G is for … Gamification
Points, badges and scoreboards are familiar to many people because of their use in apps, games and other digital products. They are perhaps the most obvious signs of gamification in education.
Points, badges and scoreboards are familiar to many people because of their use (or overuse?) in apps, games and other digital products. They are perhaps the most obvious signs of gamification in education, where the goal is to encourage participation and motivate students by adding game-like elements to learning materials. Some people object to gamification in an educational context because they see it as being limited to apparently superficial devices like reward points. There is also a fear that it could encourage extrinsic motivation (the desire to rack up points) at the expense of intrinsic motivation (the pleasure and satisfaction of learning). But are there aspects of gameplay we can bring to bear on educational materials that do have positive effects on learning?

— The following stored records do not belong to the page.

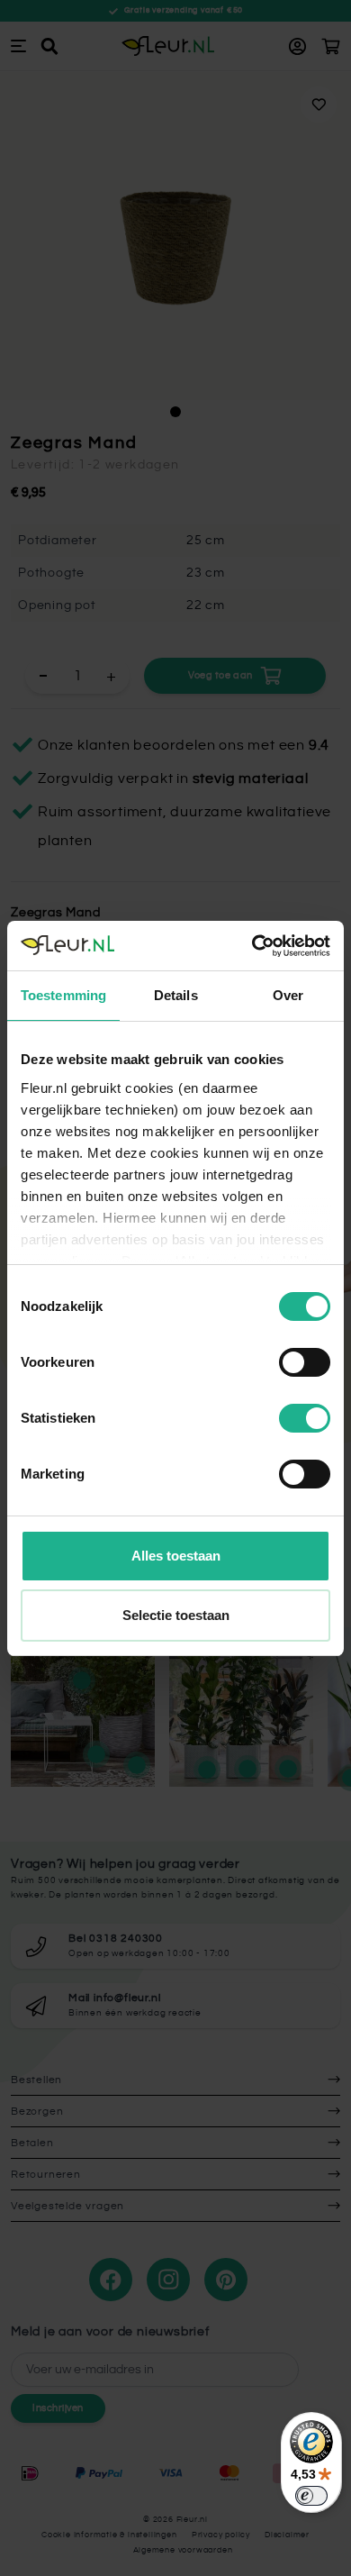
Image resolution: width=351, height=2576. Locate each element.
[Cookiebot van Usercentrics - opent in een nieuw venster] (252, 946)
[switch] (304, 1362)
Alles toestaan (175, 1555)
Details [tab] (176, 995)
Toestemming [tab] (63, 995)
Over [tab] (288, 995)
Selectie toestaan (176, 1615)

The word ‘gamification’ was coined by Nick Pellin in 2002, but was not widely adopted until the start of the next decade. The term ‘serious games’ is sometimes used, in contrast with games played purely for entertainment. Instead, the underlying mechanics of games are put to a different use. We have mentioned motivation, but another benefit might be to aid recall, for example when the learning of new vocabulary is assisted using spaced repetition of items as part of a game-like structure.
As digital learning products and mobile learning have taken on more importance in the education sector, the concept of gamification has also grown in prominence. Duolingo, for example, have garnered more than 300 million users with their gamified language learning app, using a research-based approach that they explain on their website. As artificial intelligence becomes more sophisticated, educational games that adapt to the users’ level and push them gently towards a higher level of achievement start to seem like a real possibility. Whether educational publishers will have the resources to incorporate this kind of technology into their mainstream courses anytime soon is a different matter. However, these technologies do seem to have the potential for a disruptive effect on traditional publishing.
The use of games in education far pre-dates the advent of digital technology, of course. Primary materials in particular are already rich in games, even in their print form. These range from roleplays to board games and other cut-out materials at the back of teachers’ books. These resources may seem old-fashioned in the digital age, but it is important that they are available given the widely differing availability of technology in classrooms around the world. Often, they are also provided as printable online resources that can be photocopied and taken to class. Many teachers are themselves expert in finding ways to turn what could be a dry grammar or maths point into an opportunity for a game, competitive or otherwise. What has changed with digital learning materials, though, is the possibility of building game-like elements into the fabric of courses.
As artificial intelligence becomes more sophisticated, educational games that adapt to the users’ level and push them gently towards a higher level of achievement start to seem like a real possibility.
In a 2019 white paper on gamification, Dr Deborah Healey explored the ways in which the concept can be applied to second language learning. Healey defines games as having “a challenge of some sort, rules that people choose to follow, feedback and interaction, plus an emotional reaction”. She highlights competition as a “frequently used dynamic”, but points out that game elements involving collaboration can also be used to “promote a different dynamic”. Storytelling, she says, is commonly used in gamified environments to appeal to participants’ emotions. Healey’s review of research into gamification is a good place to go for a deeper look at the topic. She concludes by stressing the importance of tailoring game-like elements to students and their contexts, backed up with “insights from psychology, research, and game designers”. “The key,” she says, “is in the way that gameful design – gamification – is incorporated into a lesson or a class.” That is, gamification on its own is not sufficient – a strong pedagogical approach and teacher implementation and support are essential for successful, and enjoyable, learning.